Here’s an unusual formula for success.
Hollywood company GlamGlow Inc. is turning dirt into dollars by selling processed mud at the beauty counters of major retailers across the nation.
In fact, husband-and-wife team Glenn and Shannon Dellimore are on track to make up to $3 million this year with one product – a skin-tingling mud mask dredged from the waters off Cannes, France, and processed at a factory in El Segundo.
Even more surprising: Mud masks haven’t been particularly popular in the beauty industry in recent years as they have been supplanted by more high-tech skin care products such as anti-wrinkle creams with potent chemicals.
But the Hollywood crowd has bought into GlamGlow, which claims to use a complex but all-natural process that transforms the mud into a technologically advanced facial treatment.
“Up to this point, mud has been looked down upon in cosmetics,” Glenn Dellimore said. “The trend has been that mud masks are cheap and they’re sort of nice, but they don’t do much. We’ve taken high-end skin care and mud, and we’ve fused the two together. We’ve created a new skin care category.”

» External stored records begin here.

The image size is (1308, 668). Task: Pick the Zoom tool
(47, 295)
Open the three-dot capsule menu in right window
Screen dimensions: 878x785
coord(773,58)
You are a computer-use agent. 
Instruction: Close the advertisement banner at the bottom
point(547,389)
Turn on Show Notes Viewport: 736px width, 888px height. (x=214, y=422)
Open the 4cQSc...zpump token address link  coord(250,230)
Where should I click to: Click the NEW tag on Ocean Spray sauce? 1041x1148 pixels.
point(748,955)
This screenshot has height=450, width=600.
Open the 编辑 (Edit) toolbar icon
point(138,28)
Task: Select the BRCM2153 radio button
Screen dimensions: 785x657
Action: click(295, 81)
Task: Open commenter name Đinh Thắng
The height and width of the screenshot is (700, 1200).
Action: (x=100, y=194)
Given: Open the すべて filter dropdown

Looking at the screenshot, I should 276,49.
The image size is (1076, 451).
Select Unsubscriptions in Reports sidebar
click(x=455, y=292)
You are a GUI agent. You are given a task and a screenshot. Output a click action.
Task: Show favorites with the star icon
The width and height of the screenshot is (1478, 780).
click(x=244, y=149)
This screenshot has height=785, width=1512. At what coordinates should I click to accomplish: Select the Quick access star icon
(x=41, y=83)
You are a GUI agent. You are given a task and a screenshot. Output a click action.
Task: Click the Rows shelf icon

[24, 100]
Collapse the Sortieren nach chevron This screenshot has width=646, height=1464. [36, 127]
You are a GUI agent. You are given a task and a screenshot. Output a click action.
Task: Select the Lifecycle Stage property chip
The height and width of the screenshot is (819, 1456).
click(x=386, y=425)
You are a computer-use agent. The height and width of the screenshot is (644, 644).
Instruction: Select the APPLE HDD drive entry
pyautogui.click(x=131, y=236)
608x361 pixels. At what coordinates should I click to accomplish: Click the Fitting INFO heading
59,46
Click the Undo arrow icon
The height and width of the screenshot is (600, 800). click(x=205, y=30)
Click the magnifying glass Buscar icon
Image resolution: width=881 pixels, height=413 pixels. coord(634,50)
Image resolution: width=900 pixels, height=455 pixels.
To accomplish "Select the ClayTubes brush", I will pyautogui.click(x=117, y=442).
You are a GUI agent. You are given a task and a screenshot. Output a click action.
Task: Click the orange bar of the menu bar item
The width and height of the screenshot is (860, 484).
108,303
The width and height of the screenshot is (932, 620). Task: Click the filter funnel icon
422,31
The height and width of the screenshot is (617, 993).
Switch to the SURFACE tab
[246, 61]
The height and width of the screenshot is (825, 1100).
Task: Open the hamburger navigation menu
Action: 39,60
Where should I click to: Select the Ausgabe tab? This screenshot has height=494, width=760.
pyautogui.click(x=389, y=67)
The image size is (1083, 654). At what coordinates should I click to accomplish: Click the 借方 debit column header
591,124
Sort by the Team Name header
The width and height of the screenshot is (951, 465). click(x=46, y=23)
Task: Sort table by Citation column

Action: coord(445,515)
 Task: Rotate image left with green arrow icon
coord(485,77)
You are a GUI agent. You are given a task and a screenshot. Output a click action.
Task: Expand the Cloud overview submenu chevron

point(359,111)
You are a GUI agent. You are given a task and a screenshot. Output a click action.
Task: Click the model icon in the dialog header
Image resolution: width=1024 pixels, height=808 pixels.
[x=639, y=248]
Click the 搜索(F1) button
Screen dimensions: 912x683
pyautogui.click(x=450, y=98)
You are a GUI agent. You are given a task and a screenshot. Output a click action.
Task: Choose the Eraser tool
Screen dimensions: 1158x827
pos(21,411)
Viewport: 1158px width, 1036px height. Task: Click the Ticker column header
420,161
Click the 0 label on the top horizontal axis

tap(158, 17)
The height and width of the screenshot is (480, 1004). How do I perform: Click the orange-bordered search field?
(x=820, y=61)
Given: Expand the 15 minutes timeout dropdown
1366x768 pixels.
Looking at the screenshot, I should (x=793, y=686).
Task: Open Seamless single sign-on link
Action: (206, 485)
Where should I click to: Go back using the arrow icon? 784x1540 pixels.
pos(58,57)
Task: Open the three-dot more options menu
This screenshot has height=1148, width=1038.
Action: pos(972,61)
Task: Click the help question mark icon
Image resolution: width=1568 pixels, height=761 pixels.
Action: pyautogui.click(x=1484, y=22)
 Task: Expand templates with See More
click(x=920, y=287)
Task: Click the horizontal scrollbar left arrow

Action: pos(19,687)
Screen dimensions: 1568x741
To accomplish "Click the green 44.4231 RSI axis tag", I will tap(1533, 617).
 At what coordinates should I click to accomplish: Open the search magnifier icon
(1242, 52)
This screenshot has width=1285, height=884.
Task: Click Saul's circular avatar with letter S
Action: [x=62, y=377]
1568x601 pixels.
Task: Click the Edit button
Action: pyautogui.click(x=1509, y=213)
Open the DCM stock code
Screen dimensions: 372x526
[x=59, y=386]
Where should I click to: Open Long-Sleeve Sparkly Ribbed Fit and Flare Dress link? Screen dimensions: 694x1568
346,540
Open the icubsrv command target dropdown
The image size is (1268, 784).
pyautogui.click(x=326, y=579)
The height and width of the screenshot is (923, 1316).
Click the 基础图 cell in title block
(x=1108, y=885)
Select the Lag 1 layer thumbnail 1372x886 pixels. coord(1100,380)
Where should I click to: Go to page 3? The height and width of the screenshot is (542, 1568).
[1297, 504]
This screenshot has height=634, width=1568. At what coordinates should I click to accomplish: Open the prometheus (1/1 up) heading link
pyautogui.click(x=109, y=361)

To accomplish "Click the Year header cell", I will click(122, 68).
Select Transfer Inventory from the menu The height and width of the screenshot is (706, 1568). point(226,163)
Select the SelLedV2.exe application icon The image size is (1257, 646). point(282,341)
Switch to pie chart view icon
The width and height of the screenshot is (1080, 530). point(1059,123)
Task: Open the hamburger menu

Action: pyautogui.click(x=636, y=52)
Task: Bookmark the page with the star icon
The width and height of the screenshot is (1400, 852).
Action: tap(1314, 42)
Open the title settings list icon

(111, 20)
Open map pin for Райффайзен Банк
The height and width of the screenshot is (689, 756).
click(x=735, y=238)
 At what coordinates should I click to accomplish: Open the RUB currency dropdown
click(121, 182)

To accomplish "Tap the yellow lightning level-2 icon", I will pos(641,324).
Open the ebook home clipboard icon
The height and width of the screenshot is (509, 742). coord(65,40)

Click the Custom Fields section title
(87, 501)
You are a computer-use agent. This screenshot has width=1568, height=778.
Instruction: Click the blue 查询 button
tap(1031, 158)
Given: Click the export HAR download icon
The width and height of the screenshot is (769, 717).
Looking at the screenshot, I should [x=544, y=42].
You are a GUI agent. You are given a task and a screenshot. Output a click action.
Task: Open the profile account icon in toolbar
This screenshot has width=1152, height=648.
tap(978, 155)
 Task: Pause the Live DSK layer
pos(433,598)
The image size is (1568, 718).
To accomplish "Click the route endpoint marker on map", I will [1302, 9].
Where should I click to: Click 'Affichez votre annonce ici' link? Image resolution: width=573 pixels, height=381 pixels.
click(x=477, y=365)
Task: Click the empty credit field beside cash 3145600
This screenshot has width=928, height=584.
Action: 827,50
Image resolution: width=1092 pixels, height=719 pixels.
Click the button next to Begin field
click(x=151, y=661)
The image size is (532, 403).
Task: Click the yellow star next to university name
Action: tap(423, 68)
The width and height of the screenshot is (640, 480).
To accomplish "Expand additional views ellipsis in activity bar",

After only two years in business, the couple has managed to make their mud masks available at W Hotels, Bliss spas and luxury department stores such as Neiman Marcus. The mud also is popping up in a growing number of local boutiques, such as Kitson, and will launch in national beauty supply store Sephora this week. By the end of the year, GlamGlow expects the mud to be available for purchase in 28 countries worldwide. It is sold for $69 in 1.7-ounce jars, enough for 10 to 12 facials. Among its competitors is Nars Cosmetics, a New York company that makes a similar mud mask that costs $45 for a 3.5-ounce jar.
Key to the company’s rapid success was a behind-the-scenes Hollywood endorsement. Glenn Dellimore had worked as a consultant for business people who wanted to open spas or health clubs, while his wife was a paralegal at Santa Monica entertainment law firm Kinsella Weitzman Iser Kump & Aldisert LLP.
The duo worked connections in the entertainment industry, and some of GlamGlow’s earliest customers were executives at 20th Century Fox and Universal Pictures who ordered home-made batches of the mud for actors to use before shoots.
Courtney Saavedra, director of operations for Kitson, said the mud’s sway in celebrity circles was a huge factor in why the 12-store retailer decided to stock GlamGlow.
“We had heard about it through industry insiders and that is really something that’s attractive to our demographic, knowing celebrity beauty secrets,” she said.
The idea for the mud mask came in 2009 when a celebrity friend asked Glenn Dellimore if he knew of any products he could use before going on camera that would have the same effect as a full-service $300 facial.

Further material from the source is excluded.